I stood up and started the excuse me, excuse me of all theater seating when you have to climb out of center spots. But chapel ended, and suddenly everyone was up. We made it to the aisle, my husband and I, but the crush of 2200 students had my arm flailing behind me, desperately grasping for his hand while trying to keep sight of the woman ahead.
All the while wishing she would disappear and we could go back to the plan.
She kept walking. Silently.
Out the chapel doors. Down the sidewalk. Down the cobblestone street. All the way to the dean’s office. We entered the room, just steps into it.
Like we could just step right back out.
And she spoke with that look of compassion. “Your father called. Your mother passed away.”
How fast was that turn? From my husband at my back to my face in his chest. Shoulders cradled by his arms. I imagine it would have been Olympic worthy on the ice rink. The perfect “about face” on the marching band field.
If he hadn’t been there? I would have just as quickly dropped to the floor. But I didn’t because he held me.
Held me then and held me again at our apartment as I repacked my bag, taking out all those outfits that were supposed to be comfortable and carefree for a surprise visit home, trying to replace them with clothes for a funeral.
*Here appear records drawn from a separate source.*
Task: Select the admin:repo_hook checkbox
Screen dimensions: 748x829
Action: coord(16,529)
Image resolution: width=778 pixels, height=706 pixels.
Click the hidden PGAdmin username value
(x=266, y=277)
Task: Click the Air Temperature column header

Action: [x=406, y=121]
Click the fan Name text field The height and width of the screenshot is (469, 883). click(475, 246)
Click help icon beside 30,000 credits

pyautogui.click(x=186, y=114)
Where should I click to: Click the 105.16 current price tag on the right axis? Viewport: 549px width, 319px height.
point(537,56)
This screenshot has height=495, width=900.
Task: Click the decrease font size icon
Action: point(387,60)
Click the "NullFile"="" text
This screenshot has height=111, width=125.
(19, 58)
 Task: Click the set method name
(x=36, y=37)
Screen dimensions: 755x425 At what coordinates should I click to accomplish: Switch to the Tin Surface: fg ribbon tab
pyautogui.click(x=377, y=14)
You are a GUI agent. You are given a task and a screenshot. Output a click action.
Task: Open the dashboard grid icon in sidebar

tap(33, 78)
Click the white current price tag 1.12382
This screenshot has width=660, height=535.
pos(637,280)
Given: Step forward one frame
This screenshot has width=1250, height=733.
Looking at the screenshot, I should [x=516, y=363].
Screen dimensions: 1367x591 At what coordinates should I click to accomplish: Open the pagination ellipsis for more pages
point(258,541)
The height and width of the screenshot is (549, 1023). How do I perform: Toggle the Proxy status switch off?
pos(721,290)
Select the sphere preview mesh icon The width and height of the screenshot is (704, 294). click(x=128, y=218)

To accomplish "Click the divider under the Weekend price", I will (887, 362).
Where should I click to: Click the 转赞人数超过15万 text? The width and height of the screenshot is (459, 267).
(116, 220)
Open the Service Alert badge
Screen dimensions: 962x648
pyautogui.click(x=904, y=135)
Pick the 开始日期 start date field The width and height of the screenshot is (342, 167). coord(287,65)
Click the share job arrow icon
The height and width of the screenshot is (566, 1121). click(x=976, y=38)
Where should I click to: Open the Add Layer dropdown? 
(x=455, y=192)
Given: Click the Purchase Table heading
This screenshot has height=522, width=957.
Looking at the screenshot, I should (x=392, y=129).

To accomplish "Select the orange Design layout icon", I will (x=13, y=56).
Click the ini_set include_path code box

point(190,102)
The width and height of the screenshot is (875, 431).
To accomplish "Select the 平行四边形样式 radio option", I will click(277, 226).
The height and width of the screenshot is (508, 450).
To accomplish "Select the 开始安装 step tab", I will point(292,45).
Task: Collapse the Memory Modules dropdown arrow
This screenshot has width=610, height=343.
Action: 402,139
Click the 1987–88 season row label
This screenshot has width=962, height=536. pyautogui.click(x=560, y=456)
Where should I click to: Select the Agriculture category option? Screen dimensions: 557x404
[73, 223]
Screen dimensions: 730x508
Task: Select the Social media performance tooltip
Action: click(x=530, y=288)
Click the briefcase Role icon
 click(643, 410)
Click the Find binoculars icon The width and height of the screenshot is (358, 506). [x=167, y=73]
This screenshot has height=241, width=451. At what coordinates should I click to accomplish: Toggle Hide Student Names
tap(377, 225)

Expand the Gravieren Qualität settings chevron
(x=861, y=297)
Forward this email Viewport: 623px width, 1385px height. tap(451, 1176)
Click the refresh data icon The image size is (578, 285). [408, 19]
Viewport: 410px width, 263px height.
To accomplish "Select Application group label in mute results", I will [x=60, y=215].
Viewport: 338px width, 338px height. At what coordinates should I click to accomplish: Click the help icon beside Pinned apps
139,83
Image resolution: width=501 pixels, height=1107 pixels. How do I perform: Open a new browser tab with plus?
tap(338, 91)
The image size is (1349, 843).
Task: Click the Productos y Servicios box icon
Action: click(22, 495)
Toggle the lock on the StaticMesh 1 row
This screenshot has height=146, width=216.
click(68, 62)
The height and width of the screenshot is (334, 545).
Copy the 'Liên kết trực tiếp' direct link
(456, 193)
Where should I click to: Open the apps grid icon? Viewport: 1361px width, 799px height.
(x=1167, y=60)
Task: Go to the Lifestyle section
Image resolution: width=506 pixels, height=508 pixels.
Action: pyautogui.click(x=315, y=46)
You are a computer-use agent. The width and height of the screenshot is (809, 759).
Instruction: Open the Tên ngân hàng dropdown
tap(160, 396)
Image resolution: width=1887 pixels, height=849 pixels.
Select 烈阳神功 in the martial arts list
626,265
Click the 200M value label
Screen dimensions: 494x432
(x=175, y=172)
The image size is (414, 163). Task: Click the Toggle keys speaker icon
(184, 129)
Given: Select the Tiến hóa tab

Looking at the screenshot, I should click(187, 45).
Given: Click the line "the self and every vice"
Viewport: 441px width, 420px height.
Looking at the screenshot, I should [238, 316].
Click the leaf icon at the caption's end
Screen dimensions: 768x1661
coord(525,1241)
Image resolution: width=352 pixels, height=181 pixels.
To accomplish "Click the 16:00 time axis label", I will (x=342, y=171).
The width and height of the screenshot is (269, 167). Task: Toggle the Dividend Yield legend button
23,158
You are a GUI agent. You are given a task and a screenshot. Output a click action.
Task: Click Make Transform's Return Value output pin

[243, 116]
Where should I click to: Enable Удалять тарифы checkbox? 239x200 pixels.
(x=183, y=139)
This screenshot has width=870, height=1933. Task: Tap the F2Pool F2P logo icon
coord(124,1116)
And again when I walked into the living room to find I-don’t-know-what only to realize I had no idea what I needed. So I halted in the center of the room. And sobbed.
They say the days-after often follow in a blur. Not for me.
I remember each moment. Each scene. Like a slow-motion viewer of a DVD player.
The 2-hr plane trip down where the dad behind me let his kid kick my seat over and over and over while he flirted with the stewardess—and his wife fumed (with their other children) in the row across the aisle.
The house full of people who were sitting on the couch and in the dining room and around the kitchen. All there to comfort, a Christian version of sitting shiva, an honoring of my mother. But it just made me feel like I had to serve them.
The first step through the front door. Smacked with the emptiness. There would be no more hugs from Mom.
We’ve lived twenty-six Valentine’s since that year. I am now a mom myself, some of my kids older than I was when I lost her.
Does time heal all wounds?
A few months after Mom died, a friend asked me how I was doing, if I had more good days than bad. When I questioned what defined each, she said, “Oh, good days would be when you don’t cry so much.”
But I disagreed. No, the good days were when you could cry. The bad? When you were too numb to feel.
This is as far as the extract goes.